Closed RustamGulamov closed 3 years ago

RustamGulamov commented 3 years ago

I created command image

But if I send generic command (for example CreateReport<string> ) by commandBus, an exception is thrown.

Cannot be commands generic ?

RustamGulamov commented 3 years ago

@martinzima

martinzima commented 3 years ago

It seems that generic commands and handlers aren't picked up by the framework during the type discovery. This might be easy to fix, will probably do it later this week for the next version.

martinzima commented 3 years ago

@RustamGulamov As it turns out, it's not that simple (if even possible) to register open generic command handlers in Ninject. I fixed a few bugs in the pull request, so that you can use generic commands, but you still will have to register the command handler in a NinjectModule manually yourself like this:

this.BindCommandHandler<ReportCommandHandler<string>>();

jeffward01 commented 1 year ago

@RustamGulamov As it turns out, it's not that simple (if even possible) to register open generic command handlers in Ninject. I fixed a few bugs in the pull request, so that you can use generic commands, but you still will have to register the command handler in a NinjectModule manually yourself like this:

this.BindCommandHandler<ReportCommandHandler<string>>();

I have not looked at the code, but perhaps can you apply something like Scrutor and make the scanning easier? Some consider it 'code-smell', if you have to manually do something each and every time (it's very easy to forget a registration and make a mistake).

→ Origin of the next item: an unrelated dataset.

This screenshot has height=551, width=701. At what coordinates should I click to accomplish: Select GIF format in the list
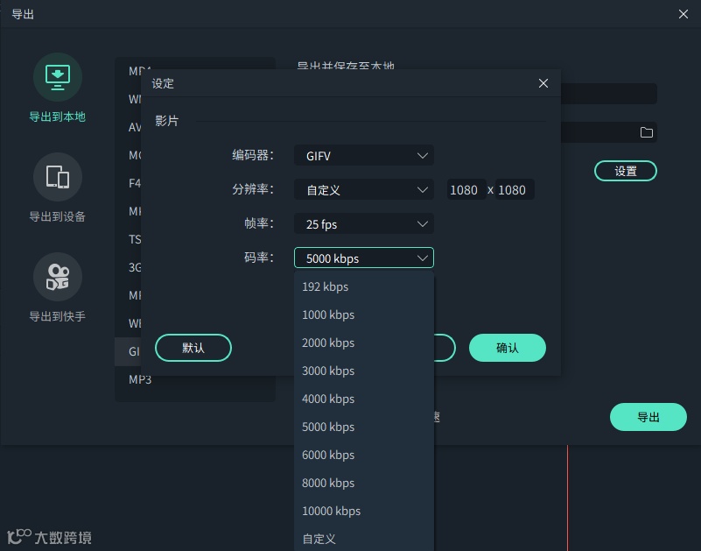pos(133,351)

I am just curious - why Ninject?

Ninject has some of the worst performance among all popular IOC containers in the C# world. I'm genuinely curious why its your choice, perhaps I am missing something.

martinzima commented 1 year ago

@jeffward01 The manual registration is just a workaround for using generic commands as generic command handlers are something currently not supported in Revo and not something I would generally recommend (and I am still not even convinced that generic commands are a good idea in general, which is why this has not been implemented yet).

As for the Ninject thing - it's here mostly for legacy reasons (back when I started developing Revo, Ninject was still an actively maintained project). It's been on my to-do list for a long time, I aim to replace it sometime in the future (most likely with the official Microsoft DI extensions) - but mostly just to get rid of the dependency, not because of performance issues or because it would be lacking in features. For a majority of Revo applications, I am willing to bet that the performance improvement if we switched to a different DI will be negligible and the real bottlenecks will be elsewhere (e.g. EF Core, SQL database, etc.).